In fact, through the first 18 days of the month, the average temperature has been 6.2 degrees colder than normal and we have had 9.9 inches of snow accumulate over 10 snowy days (days on which at least a trace of snow has fallen).
December is nearly our snowiest month on average, logging 12.6 inches in a normal year over nine snowy days. (January logs 13.1 inches.) The 5-plus inches of snow that blanketed the Madison area Sunday puts us over the monthly average.
Of course, almost no matter what happens the rest of this month, we will not approach the record-setting cold and snow of December 2000. During that month, the average high temperature was only 22.1 degrees (10 degrees below normal) and we accumulated 35 inches of snow over 22 snowy days!

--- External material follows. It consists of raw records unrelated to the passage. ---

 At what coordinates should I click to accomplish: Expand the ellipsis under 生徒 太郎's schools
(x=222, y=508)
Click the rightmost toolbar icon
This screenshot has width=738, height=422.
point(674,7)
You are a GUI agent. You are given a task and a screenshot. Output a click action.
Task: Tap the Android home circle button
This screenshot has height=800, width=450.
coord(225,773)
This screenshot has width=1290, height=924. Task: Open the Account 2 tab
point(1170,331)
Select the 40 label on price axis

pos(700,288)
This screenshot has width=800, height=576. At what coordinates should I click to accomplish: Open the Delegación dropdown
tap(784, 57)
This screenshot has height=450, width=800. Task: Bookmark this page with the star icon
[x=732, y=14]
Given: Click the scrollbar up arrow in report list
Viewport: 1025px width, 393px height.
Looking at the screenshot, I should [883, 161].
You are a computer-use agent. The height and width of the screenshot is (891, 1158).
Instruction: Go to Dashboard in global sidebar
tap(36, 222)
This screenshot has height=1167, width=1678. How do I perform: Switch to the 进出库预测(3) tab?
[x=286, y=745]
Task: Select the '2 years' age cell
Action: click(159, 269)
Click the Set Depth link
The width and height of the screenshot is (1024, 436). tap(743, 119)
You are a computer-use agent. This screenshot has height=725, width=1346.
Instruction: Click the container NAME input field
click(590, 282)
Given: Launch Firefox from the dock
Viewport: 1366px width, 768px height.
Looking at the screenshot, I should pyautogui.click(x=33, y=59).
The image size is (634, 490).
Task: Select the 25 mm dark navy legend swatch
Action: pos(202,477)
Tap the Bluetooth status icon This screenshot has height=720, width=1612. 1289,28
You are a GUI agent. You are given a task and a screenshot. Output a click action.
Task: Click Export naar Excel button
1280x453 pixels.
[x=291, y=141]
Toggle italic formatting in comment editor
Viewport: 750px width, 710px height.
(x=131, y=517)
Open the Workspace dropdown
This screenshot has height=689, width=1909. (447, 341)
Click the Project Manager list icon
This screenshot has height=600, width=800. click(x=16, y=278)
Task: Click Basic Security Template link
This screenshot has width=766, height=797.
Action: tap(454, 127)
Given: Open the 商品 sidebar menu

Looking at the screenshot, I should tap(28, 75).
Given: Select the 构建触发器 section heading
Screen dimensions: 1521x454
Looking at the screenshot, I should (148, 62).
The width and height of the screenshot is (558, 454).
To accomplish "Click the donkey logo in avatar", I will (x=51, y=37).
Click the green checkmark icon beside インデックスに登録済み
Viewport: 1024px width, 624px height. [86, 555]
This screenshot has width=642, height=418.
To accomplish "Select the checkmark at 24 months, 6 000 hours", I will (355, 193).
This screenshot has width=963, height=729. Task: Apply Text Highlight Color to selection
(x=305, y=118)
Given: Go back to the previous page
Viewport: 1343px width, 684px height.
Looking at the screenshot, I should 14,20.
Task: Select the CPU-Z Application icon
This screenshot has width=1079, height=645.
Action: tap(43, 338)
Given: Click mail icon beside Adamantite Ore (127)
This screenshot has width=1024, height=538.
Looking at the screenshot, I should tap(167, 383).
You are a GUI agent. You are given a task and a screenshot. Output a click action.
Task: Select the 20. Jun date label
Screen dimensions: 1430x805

That month was the second-snowiest December on record (topped only by December 2008 with 40.4 inches) and the fourth-coldest December ever — a rare combination indeed.
Unfortunately, the start of the season offers no historical clues about how it will progress. After our cold and snowy December 2000, the rest of the season (January and February) was much warmer than normal and only 17.2 inches of additional snow fell.
After the record snowy December 2008, which came on the heels of our snowiest winter ever in 2007-08 (101.4 inches), we had another 32 inches of snow in January and February, well above the normal for those two months (21.8 inches).
Thus, it appears that anything could happen as the rest of the winter unfolds.